DATASET RECORDS:
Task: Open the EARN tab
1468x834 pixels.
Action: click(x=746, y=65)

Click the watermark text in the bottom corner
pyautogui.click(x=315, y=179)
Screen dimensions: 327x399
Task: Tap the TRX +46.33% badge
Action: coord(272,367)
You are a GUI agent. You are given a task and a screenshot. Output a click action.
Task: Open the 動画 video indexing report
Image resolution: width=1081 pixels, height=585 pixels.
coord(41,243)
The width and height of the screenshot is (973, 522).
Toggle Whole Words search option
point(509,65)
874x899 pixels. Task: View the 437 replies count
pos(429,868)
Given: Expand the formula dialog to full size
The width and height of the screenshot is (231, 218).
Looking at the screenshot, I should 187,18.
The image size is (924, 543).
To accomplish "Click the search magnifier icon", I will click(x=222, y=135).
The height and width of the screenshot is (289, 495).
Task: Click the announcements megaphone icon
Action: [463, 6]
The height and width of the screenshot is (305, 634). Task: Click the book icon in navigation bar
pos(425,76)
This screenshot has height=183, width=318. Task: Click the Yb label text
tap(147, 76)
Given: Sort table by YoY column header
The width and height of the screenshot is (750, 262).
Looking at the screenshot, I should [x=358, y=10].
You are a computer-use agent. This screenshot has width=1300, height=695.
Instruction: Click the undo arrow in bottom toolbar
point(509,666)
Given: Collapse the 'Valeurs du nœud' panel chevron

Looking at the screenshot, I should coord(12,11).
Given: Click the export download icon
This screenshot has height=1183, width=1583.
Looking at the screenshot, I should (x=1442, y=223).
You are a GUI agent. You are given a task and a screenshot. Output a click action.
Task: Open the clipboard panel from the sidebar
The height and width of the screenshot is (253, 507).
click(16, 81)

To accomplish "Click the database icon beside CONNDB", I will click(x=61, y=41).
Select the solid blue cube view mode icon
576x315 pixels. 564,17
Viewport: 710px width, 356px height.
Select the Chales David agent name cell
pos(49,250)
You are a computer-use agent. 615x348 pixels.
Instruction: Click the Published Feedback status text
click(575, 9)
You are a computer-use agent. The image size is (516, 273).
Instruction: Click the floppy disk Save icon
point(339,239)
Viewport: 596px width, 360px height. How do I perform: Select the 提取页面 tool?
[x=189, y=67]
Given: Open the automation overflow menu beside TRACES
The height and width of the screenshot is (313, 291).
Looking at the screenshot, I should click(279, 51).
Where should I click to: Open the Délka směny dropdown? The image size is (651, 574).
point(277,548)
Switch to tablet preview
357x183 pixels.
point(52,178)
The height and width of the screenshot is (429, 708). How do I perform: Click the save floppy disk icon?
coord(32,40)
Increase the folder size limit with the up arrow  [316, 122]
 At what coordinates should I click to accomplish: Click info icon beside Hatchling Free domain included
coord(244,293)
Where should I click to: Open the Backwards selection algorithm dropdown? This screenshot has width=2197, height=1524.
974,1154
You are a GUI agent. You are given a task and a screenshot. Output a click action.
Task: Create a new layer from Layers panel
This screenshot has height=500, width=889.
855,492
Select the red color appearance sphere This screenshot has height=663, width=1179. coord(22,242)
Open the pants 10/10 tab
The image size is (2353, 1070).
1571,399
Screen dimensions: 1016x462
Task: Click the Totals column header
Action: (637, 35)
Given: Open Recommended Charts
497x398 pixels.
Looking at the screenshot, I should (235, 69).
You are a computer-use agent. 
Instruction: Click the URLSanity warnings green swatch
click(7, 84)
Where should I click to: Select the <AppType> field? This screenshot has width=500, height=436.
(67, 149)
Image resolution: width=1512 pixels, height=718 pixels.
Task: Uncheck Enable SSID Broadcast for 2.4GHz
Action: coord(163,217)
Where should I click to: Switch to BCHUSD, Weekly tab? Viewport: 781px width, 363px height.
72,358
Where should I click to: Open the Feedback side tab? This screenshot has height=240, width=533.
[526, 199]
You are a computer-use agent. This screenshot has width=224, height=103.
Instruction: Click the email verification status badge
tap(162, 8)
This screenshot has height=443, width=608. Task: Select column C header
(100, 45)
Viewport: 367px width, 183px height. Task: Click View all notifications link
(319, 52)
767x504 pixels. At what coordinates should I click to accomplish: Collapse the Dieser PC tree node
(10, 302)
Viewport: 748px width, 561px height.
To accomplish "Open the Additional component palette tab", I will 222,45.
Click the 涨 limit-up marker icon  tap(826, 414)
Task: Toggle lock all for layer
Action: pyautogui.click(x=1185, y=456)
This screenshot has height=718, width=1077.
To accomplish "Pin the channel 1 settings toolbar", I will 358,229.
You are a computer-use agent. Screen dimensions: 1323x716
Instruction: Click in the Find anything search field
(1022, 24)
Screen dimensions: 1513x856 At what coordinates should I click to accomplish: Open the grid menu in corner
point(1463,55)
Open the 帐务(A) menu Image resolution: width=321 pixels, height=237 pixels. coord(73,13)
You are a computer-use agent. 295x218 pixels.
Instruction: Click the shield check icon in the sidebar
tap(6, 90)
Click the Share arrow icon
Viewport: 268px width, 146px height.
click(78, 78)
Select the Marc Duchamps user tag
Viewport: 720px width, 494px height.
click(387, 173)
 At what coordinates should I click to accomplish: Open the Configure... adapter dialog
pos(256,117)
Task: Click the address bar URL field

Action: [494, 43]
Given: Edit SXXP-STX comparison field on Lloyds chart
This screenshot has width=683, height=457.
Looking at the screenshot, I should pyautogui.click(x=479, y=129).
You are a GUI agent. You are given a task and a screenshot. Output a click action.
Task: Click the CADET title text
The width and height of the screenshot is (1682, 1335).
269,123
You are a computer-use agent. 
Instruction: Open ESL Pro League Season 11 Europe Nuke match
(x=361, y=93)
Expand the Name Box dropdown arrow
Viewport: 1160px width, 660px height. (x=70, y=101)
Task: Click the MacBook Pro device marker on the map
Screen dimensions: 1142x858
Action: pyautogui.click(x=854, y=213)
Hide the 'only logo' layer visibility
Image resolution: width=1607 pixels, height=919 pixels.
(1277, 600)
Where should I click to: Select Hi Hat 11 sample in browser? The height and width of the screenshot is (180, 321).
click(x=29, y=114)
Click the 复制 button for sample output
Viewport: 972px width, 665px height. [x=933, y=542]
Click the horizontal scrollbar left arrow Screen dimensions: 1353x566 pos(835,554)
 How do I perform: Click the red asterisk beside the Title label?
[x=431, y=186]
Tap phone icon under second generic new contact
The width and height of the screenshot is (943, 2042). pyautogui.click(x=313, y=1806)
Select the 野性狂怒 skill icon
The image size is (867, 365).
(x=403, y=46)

OBJECTIVE: Rewrite the whole listing, replacing "Given:" with "Goal:" wherever it occurs and leaving everything else unchanged.

OUTPUT:
Task: Open the EARN tab
1468x834 pixels.
Action: click(x=746, y=65)

Click the watermark text in the bottom corner
pyautogui.click(x=315, y=179)
Screen dimensions: 327x399
Task: Tap the TRX +46.33% badge
Action: coord(272,367)
You are a GUI agent. You are given a task and a screenshot. Output a click action.
Task: Open the 動画 video indexing report
Image resolution: width=1081 pixels, height=585 pixels.
coord(41,243)
The width and height of the screenshot is (973, 522).
Toggle Whole Words search option
point(509,65)
874x899 pixels. Task: View the 437 replies count
pos(429,868)
Goal: Expand the formula dialog to full size
The width and height of the screenshot is (231, 218).
Looking at the screenshot, I should 187,18.
The image size is (924, 543).
To accomplish "Click the search magnifier icon", I will click(x=222, y=135).
The height and width of the screenshot is (289, 495).
Task: Click the announcements megaphone icon
Action: [463, 6]
The height and width of the screenshot is (305, 634). Task: Click the book icon in navigation bar
pos(425,76)
This screenshot has height=183, width=318. Task: Click the Yb label text
tap(147, 76)
Goal: Sort table by YoY column header
The width and height of the screenshot is (750, 262).
Looking at the screenshot, I should [x=358, y=10].
You are a computer-use agent. This screenshot has width=1300, height=695.
Instruction: Click the undo arrow in bottom toolbar
point(509,666)
Goal: Collapse the 'Valeurs du nœud' panel chevron

Looking at the screenshot, I should coord(12,11).
Goal: Click the export download icon
This screenshot has height=1183, width=1583.
Looking at the screenshot, I should (x=1442, y=223).
You are a GUI agent. You are given a task and a screenshot. Output a click action.
Task: Open the clipboard panel from the sidebar
The height and width of the screenshot is (253, 507).
click(16, 81)

To accomplish "Click the database icon beside CONNDB", I will click(x=61, y=41).
Select the solid blue cube view mode icon
576x315 pixels. 564,17
Viewport: 710px width, 356px height.
Select the Chales David agent name cell
pos(49,250)
You are a computer-use agent. 615x348 pixels.
Instruction: Click the Published Feedback status text
click(575, 9)
You are a computer-use agent. The image size is (516, 273).
Instruction: Click the floppy disk Save icon
point(339,239)
Viewport: 596px width, 360px height. How do I perform: Select the 提取页面 tool?
[x=189, y=67]
Goal: Open the automation overflow menu beside TRACES
The height and width of the screenshot is (313, 291).
Looking at the screenshot, I should click(279, 51).
Where should I click to: Open the Délka směny dropdown? The image size is (651, 574).
point(277,548)
Switch to tablet preview
357x183 pixels.
point(52,178)
The height and width of the screenshot is (429, 708). How do I perform: Click the save floppy disk icon?
coord(32,40)
Increase the folder size limit with the up arrow  [316, 122]
 At what coordinates should I click to accomplish: Click info icon beside Hatchling Free domain included
coord(244,293)
Where should I click to: Open the Backwards selection algorithm dropdown? This screenshot has width=2197, height=1524.
974,1154
You are a GUI agent. You are given a task and a screenshot. Output a click action.
Task: Create a new layer from Layers panel
This screenshot has height=500, width=889.
855,492
Select the red color appearance sphere This screenshot has height=663, width=1179. coord(22,242)
Open the pants 10/10 tab
The image size is (2353, 1070).
1571,399
Screen dimensions: 1016x462
Task: Click the Totals column header
Action: (637, 35)
Goal: Open Recommended Charts
497x398 pixels.
Looking at the screenshot, I should (235, 69).
You are a computer-use agent. 
Instruction: Click the URLSanity warnings green swatch
click(7, 84)
Where should I click to: Select the <AppType> field? This screenshot has width=500, height=436.
(67, 149)
Image resolution: width=1512 pixels, height=718 pixels.
Task: Uncheck Enable SSID Broadcast for 2.4GHz
Action: coord(163,217)
Where should I click to: Switch to BCHUSD, Weekly tab? Viewport: 781px width, 363px height.
72,358
Where should I click to: Open the Feedback side tab? This screenshot has height=240, width=533.
[526, 199]
You are a computer-use agent. This screenshot has width=224, height=103.
Instruction: Click the email verification status badge
tap(162, 8)
This screenshot has height=443, width=608. Task: Select column C header
(100, 45)
Viewport: 367px width, 183px height. Task: Click View all notifications link
(319, 52)
767x504 pixels. At what coordinates should I click to accomplish: Collapse the Dieser PC tree node
(10, 302)
Viewport: 748px width, 561px height.
To accomplish "Open the Additional component palette tab", I will 222,45.
Click the 涨 limit-up marker icon  tap(826, 414)
Task: Toggle lock all for layer
Action: pyautogui.click(x=1185, y=456)
This screenshot has height=718, width=1077.
To accomplish "Pin the channel 1 settings toolbar", I will 358,229.
You are a computer-use agent. Screen dimensions: 1323x716
Instruction: Click in the Find anything search field
(1022, 24)
Screen dimensions: 1513x856 At what coordinates should I click to accomplish: Open the grid menu in corner
point(1463,55)
Open the 帐务(A) menu Image resolution: width=321 pixels, height=237 pixels. coord(73,13)
You are a computer-use agent. 295x218 pixels.
Instruction: Click the shield check icon in the sidebar
tap(6, 90)
Click the Share arrow icon
Viewport: 268px width, 146px height.
click(78, 78)
Select the Marc Duchamps user tag
Viewport: 720px width, 494px height.
click(387, 173)
 At what coordinates should I click to accomplish: Open the Configure... adapter dialog
pos(256,117)
Task: Click the address bar URL field

Action: [494, 43]
Goal: Edit SXXP-STX comparison field on Lloyds chart
This screenshot has width=683, height=457.
Looking at the screenshot, I should pyautogui.click(x=479, y=129).
You are a GUI agent. You are given a task and a screenshot. Output a click action.
Task: Click the CADET title text
The width and height of the screenshot is (1682, 1335).
269,123
You are a computer-use agent. 
Instruction: Open ESL Pro League Season 11 Europe Nuke match
(x=361, y=93)
Expand the Name Box dropdown arrow
Viewport: 1160px width, 660px height. (x=70, y=101)
Task: Click the MacBook Pro device marker on the map
Screen dimensions: 1142x858
Action: pyautogui.click(x=854, y=213)
Hide the 'only logo' layer visibility
Image resolution: width=1607 pixels, height=919 pixels.
(1277, 600)
Where should I click to: Select Hi Hat 11 sample in browser? The height and width of the screenshot is (180, 321).
click(x=29, y=114)
Click the 复制 button for sample output
Viewport: 972px width, 665px height. [x=933, y=542]
Click the horizontal scrollbar left arrow Screen dimensions: 1353x566 pos(835,554)
 How do I perform: Click the red asterisk beside the Title label?
[x=431, y=186]
Tap phone icon under second generic new contact
The width and height of the screenshot is (943, 2042). pyautogui.click(x=313, y=1806)
Select the 野性狂怒 skill icon
The image size is (867, 365).
(x=403, y=46)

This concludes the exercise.